- REQUIREMENTS -
1. Answer these questions from the essay on race and Republican views of the president.
(a) According to the opening line, whose treatment by Republicans must be ignored for race to be the key to their view of the president?
(b) Whose piece this week suggested some moderation in how the racism charge is leveled at the right?
(c) Which of that writer's critics does the essay single out in particular?
2. Carry the essay on race and Republican views of the president forward past its final paragraph.

Is race the key to understanding how Republicans view the president? Only if you ignore how they treated Bill Clinton.
In the wake of speeches such as President Obama’s this week on the occasion of the sesquicentennial of the Civil Rights Act, it is customary to say that on race “We’ve come a long way but we have a long way to go.” And the true intent of the statement is less to celebrate than to sigh. We are to keep ever in mind that we haven’t come as far as we might think.
However, the very way in which race is discussed so often these days indicates happier news than many perceive. I refer to, of all things, the role that racism has played in Republicans’ reception of our president.
“Oh, you just know what really bothers them about him is his race,” is the expected response here — during the delivery of which one could surely detect a distinct spike in endorphins. To the non-Republican in 2014, to identify this racism is a badge of one’s awareness of racism’s existence and power. One must know this, feel it, and say it. One has done one’s job.
And here is how we know how far we have come — in the sheer vehemence, even fury, with which this opinion is typically vented. A sterling example is the response to Jonathan Chait’s piece this week suggesting some moderation in how the racism charge is leveled at the right.
Though Chait is no right-wing partisan and thoroughly outlines the extent to which race does play a part in the right’s rhetoric, he has been brutally slammed by people left of center — and I refer in particular to non-black writers, for whom racism isn’t even a personal experience. The bilious tone of Chait’s critics signals something beyond opinion: This is argument from something more like personhood, of the kind we associate with religion. And as ordinary as this response to a piece like Chait’s seems today, the prospect of it ever happening would have seemed like science fiction to someone watching the Civil Rights Act being signed 50 years ago.
We have gone from a society in which it was ordinary for whites to have a deep-seated, near-religious opposition to black people to one in which it is ordinary for many whites to have a deep-seated, near-religious commitment to showing awareness that remnants of that racism still exist. That is as much a defining feature of what America is today as the racism itself.

- DATA RECORDS -
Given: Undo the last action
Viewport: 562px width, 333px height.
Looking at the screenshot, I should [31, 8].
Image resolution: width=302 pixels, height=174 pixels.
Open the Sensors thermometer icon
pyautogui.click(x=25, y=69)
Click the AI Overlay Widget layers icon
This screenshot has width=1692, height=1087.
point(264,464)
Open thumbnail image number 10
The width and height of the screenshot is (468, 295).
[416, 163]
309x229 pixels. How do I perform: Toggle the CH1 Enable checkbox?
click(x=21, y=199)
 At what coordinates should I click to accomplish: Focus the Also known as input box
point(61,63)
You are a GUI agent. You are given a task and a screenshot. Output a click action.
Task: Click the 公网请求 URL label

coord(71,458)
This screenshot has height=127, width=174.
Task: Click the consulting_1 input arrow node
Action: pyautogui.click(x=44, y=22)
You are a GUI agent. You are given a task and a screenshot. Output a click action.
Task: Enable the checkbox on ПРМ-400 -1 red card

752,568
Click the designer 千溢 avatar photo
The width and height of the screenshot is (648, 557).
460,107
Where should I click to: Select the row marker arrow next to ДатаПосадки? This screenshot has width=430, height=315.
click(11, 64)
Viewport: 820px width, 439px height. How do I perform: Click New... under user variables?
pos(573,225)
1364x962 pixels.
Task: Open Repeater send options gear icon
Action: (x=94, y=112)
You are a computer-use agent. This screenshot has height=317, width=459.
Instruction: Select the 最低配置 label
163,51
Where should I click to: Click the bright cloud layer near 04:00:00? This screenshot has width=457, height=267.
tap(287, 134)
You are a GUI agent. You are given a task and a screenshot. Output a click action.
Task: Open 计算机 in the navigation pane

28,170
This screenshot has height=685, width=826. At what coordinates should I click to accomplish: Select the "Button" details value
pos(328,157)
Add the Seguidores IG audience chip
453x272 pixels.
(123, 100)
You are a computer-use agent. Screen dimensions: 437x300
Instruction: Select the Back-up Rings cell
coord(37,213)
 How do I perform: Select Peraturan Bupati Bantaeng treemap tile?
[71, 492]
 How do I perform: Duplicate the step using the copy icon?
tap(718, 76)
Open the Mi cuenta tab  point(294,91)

- ANSWERS FOR THE TASKS -
1.
(a) Bill Clinton's.
(b) Jonathan Chait's.
(c) Non-black writers left of center, for whom racism isn't even a personal experience.

2.
On racism and Obama, we know that this feature has become as much creed as opinion in that it elides, as all creeds do, certain empirical facts. When people say racism plays “a part” in how the right sees Obama, they consider it by far the most interesting part — in fact, it would seem fair to say, the main part. “It’s all about race,” one hears said, with confidence and a distinct sense that the discussion is closed.
But this neglects what hatred of Bill Clinton was like in the ’90s, as Chait has noted. The searing contempt so many very white people had for the man — some of the same who now hate Obama — was as near-recreational as today’s against Obama can be, including goofy speculation that the Clintons got people killed. And the reason was their hatred of a charismatic Democrat trying to change how the nation works.
Another one: We are to assume that the Tea Party would not exist if Obama weren’t black. But who can say that John Edwards, if he hadn’t been waylaid by scandal and had won, wouldn’t have inspired a similar animus? Encouraging class conflict, not exactly clubby in his public persona, married to an accomplished and public-spirited woman who wasn’t going to be “home making cookies” any more than Hillary Clinton was — would Republicans in today’s climate have liked him any more than they do Obama? Wouldn’t they have come up with names to call him other than racial ones? Recall that from the right, he was at one point termed with a word beginning with F that has six letters.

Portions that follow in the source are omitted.